▶ Quoted passage:
And I’m gonna go back. The three big things, imposter syndrome and self-doubt. It’s people believing that others have an exaggerated sense of their own abilities. Everybody thinks I’m better than I actually am. Because of that, we have this fear of being exposed as a fraud. And then, lastly, there’s this tendency to downplay our achievements, to say, “That was lucky,” or “I had a good day.” Why care about this? I mean, obviously, all of this is important if you’re on the journey to achievement. Man, I would really like to do it without all this self-doubt and this sense that I’m a fraud, obviously.
I’m gonna go back to what I mentioned earlier. One of my favorite things I found while I was researching this episode was a quote from Jamie Kern Lima in our episode 440. She said, “If you don’t have self-worth, you’ll doubt yourself out of your own destiny.” If you don’t have self-worth, you’ll doubt yourself out of your own destiny. Man, that hits hard. The price that we pay for this imposter syndrome, for this feeling that I’m not worthy, that the self-doubt, is man, we’re gonna self-sabotage. What are the things that we’re not trying, that we’re not even striving to do, that we don’t think are in our wheelhouse, so we’re not even trying? We’re eliminating the opportunity for achievement and growth before we even begin because of this inner sense that we’re not worthy, that we have self-doubt.
Now, if you’re a founder, if you’re a leader, if you are the person in charge, whether it’s a nonprofit, a for-profit, or even in your family, here’s the deal, the person who leads, doubt and criticism is gonna show up in dump trucks, and affirmations and praise in teaspoons. It’s just a reality, folks. It goes with the territory. If you’re out leading the pack, people are going to hear the play you’re calling, and they’re going to say, “But I don’t think we should do that. And I think I have a better plan.”

▶ Task directions:
Resume the podcast excerpt on imposter syndrome and self-doubt, picking up after its final sentence. The data that comes next bears no relation to the podcast excerpt on imposter syndrome.

▶ Data lines:
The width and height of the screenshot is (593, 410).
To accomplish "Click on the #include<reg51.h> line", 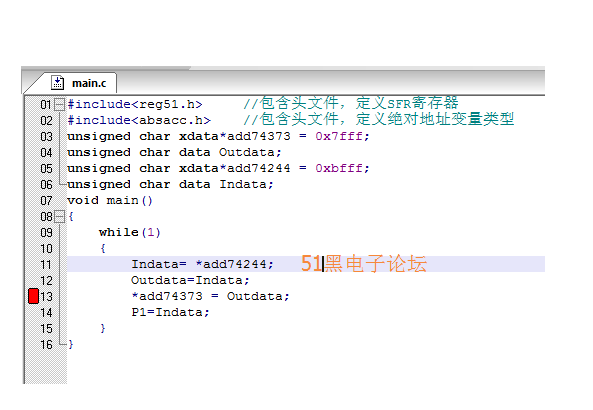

▶ Result of the exercise:
And that’s just part of the package, that we are going to face more criticism if we’re stepping out of the comfort zone of everyone else and trying to do something that’s truly spectacular to lead the company’s success, to lead our team to success, ourselves to success, there are always going to be people, I mean, even good-meaning ones, that’ll say like, “Ooh, that sounds risky,” “Ooh, are you sure you want to do that?” And then, there’s the people who just outright pick you apart. It’s the old man in an arena quote, don’t listen to people who aren’t in there with you, but it’s easier said than done. But man, it’s hard when you deal with this on a day-to-day basis.
Now, one of my favorite speakers and writers, Denis Waitley, there’s a quote that I’ll just read to you. “It’s not what you are that holds you back, it’s what you think you’re not.” It’s not what you are that holds you back, it’s what you think you’re not. Thank you, Denis Waitley, for that little gem. This idea that we don’t believe we have the tools, or the skills, or the ability to do the things that we want to do, that we dream of doing, it’s holding us back. Not what we truly are, it’s the thoughts in our heads.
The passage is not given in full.